Ontario Premier Doug Ford talking out of both sides of his mouth.
In the Ford government’s summer throne speech warned about the need to be fiscally prudent. The question is whether the government is going to heed its own warning.
“Unprecedented spending throughout the pandemic has created new fiscal challenges here in Ontario and across Canada that will require prudent economic management in the months and years to come,” said the Ford government’s throne speech.
Ford’s throne speech was dead right. Ontario is not too far away from a genuine fiscal crisis.
Ontario’s debt has reached historic new highs, with the provincial debt set to sail past $450 billion this year.
The province now spends more on debt interest than on post-secondary education. More than $13 billion this year will flow out of government coffers to Bay Street bondholders instead of staying in taxpayers’ pockets or going toward mending the health-care system.
And interest rates are climbing faster than the Starship Enterprise at warp speed. Higher interest rates will mean higher deficits and even more fiscal pressure on Ontario’s bottom line.
If Premier Doug Ford was truly concerned about the debt build up and the challenges ahead in the throne speech, surely the time to address those concerns was in the budget presented hours later, right?
Wrong.
The tone-deaf Ford government simply re-tabled its spring budget with a few minor tweaks.
Remember, the Ford government’s spring budget included the largest deficit in the province’s history, $19.9 billion, which is higher than any deficit run during the pandemic. And the budget included no plan as to how to get back to balance.
How about tax relief?
The Ford government acknowledged in its throne speech that Ontarians face major cost-of-living challenges as inflation hits its highest level in nearly four decades.
But the government offered no real solutions to help Ontarians deal with soaring living costs.
The best Ford appeared to be able to do was to point to his temporary gas tax cut, introduced at the beginning of the summer.
The government has no plan for further relief going forward.
Such was the spectacle at Queen’s Park.
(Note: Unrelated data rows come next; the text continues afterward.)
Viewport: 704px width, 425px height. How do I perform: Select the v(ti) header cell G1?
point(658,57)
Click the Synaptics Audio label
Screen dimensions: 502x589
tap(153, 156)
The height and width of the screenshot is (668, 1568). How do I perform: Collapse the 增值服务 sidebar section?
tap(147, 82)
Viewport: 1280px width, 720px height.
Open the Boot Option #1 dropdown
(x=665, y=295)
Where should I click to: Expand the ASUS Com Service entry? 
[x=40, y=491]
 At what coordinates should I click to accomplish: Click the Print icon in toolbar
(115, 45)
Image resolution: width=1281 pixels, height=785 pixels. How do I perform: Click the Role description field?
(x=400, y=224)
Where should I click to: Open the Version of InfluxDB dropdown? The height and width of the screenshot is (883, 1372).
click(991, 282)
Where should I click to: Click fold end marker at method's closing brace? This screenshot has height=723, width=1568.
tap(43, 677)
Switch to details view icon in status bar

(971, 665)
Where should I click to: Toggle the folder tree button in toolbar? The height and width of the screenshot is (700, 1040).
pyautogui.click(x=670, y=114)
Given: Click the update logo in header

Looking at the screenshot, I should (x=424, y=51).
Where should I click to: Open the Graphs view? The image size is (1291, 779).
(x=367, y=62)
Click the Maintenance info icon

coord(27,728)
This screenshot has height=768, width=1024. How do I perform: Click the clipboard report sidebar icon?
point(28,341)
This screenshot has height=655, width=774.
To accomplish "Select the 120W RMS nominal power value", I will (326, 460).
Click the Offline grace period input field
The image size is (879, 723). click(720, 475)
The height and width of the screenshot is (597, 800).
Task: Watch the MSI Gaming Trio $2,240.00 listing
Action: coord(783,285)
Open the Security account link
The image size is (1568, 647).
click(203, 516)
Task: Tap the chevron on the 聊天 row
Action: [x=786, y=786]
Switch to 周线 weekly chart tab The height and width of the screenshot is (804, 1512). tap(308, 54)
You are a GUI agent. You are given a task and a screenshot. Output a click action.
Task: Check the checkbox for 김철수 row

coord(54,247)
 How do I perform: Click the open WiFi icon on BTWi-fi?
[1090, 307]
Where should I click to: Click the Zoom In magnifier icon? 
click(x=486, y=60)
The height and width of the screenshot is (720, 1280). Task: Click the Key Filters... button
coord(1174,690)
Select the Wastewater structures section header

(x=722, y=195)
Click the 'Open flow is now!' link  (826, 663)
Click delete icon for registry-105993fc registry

A government warning of the need to be fiscally prudent and the dangers of inflation at lunch time was binge spending and taxing by dinner.
When Ford took office in 2018, he declared that the party with taxpayers money was over and that he would restore fiscal sanity to Queen’s Park while leaving more money in taxpayers’ wallets.
Instead, Ford has become the biggest spender in Ontario history. A new report from the Fraser Institute shows Ford’s spending is actually higher than that of his predecessor, Kathleen Wynne.
Ford has turned Wynne’s party into a parade.
It’s time for the government to recognize the gravity of our current situation. Ontario faces a massive deficit, which will only be fuelled further by rising interest rates. Over half of Ontarians say they’re $200 away from not being able to pay their bills, but we have a government that pays lip service to tax relief while failing to act.
With nearly four years left in its current mandate, the Ford government still has time to fix the sorry state of Ontario’s finances. Finance Minister Peter Bethlenfalvy should get to work on a fall economic statement that presents a plan to balance the budget, reign in spending and deliver relief to Ontarians suffering from soaring inflation.
With Ontario’s finances in such bad shape, time is of the essence.